TASK DIRECTIONS:
Report every line of the records beneath this task that holds the string "computer".

(Collected data)

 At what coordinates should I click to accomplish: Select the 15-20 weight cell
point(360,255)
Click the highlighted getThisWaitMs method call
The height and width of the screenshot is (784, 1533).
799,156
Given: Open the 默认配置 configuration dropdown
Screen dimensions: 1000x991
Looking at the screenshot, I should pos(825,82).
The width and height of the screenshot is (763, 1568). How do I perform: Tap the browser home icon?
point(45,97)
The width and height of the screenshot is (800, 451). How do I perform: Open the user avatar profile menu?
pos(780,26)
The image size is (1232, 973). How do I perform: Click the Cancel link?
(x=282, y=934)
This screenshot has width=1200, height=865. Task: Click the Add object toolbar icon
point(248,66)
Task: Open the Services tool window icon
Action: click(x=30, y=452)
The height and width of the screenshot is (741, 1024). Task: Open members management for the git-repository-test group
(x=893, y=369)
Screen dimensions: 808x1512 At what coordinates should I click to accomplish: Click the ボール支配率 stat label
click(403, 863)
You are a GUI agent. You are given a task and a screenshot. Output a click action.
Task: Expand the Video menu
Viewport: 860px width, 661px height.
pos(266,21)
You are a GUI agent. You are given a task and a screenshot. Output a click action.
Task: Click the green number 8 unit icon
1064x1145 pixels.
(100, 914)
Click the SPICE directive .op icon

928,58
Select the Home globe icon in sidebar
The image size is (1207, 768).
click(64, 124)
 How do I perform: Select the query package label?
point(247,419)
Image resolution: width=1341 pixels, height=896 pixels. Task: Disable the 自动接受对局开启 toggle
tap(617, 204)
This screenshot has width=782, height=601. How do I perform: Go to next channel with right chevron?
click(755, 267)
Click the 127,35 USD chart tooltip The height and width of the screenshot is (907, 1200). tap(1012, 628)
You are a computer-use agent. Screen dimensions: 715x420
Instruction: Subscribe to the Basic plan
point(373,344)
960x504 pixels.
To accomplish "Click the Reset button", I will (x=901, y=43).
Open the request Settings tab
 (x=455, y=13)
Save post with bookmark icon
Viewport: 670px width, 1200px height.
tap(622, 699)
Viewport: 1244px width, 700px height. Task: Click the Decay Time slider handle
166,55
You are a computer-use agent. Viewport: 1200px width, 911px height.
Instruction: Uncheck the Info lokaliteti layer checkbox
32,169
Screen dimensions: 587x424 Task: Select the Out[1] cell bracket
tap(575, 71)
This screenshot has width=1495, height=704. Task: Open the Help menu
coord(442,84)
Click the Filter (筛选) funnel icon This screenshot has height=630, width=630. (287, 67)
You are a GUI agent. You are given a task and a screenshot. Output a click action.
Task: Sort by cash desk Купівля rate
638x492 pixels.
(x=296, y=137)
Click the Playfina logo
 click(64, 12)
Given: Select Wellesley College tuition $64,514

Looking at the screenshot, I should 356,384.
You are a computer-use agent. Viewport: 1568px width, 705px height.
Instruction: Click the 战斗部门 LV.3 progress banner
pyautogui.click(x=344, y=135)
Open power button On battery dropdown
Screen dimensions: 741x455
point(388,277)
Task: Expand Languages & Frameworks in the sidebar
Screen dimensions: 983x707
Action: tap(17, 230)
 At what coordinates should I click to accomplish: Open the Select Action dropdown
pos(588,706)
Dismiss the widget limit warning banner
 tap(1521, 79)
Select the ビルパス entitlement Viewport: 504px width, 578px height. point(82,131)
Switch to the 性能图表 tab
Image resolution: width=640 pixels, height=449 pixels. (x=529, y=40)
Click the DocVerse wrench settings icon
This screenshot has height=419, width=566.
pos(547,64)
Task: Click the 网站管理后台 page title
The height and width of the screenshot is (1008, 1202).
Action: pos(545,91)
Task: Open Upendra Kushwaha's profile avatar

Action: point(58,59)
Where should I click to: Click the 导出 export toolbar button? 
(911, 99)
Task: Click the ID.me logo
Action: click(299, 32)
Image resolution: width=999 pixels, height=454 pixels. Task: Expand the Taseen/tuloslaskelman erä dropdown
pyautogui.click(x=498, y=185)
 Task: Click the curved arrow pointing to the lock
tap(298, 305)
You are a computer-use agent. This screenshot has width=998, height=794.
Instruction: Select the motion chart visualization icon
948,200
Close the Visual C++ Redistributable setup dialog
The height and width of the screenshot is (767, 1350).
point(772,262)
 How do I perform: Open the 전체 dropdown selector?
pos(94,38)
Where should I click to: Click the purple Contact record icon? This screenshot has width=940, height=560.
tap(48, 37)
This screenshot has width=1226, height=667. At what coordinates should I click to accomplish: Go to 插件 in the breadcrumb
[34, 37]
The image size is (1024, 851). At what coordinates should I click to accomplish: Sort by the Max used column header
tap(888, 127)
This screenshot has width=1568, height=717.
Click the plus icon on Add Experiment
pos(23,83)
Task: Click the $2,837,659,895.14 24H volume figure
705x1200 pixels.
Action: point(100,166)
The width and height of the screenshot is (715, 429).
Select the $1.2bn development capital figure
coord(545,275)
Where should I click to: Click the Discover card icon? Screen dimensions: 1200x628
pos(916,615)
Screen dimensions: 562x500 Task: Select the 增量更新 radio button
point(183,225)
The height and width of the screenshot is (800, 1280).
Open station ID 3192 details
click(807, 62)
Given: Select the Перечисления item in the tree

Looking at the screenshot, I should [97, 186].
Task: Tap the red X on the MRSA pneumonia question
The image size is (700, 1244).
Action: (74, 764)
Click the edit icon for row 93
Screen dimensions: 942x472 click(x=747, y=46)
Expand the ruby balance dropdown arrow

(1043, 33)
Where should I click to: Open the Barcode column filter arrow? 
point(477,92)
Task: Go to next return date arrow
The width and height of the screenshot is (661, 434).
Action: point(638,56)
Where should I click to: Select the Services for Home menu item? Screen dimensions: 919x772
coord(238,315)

COMPLETED TASK:
You are a computer-use agent. Screen dimensions: 715x420
You are a computer-use agent. Viewport: 1200px width, 911px height.
You are a computer-use agent. Viewport: 1568px width, 705px height.
You are a computer-use agent. This screenshot has width=998, height=794.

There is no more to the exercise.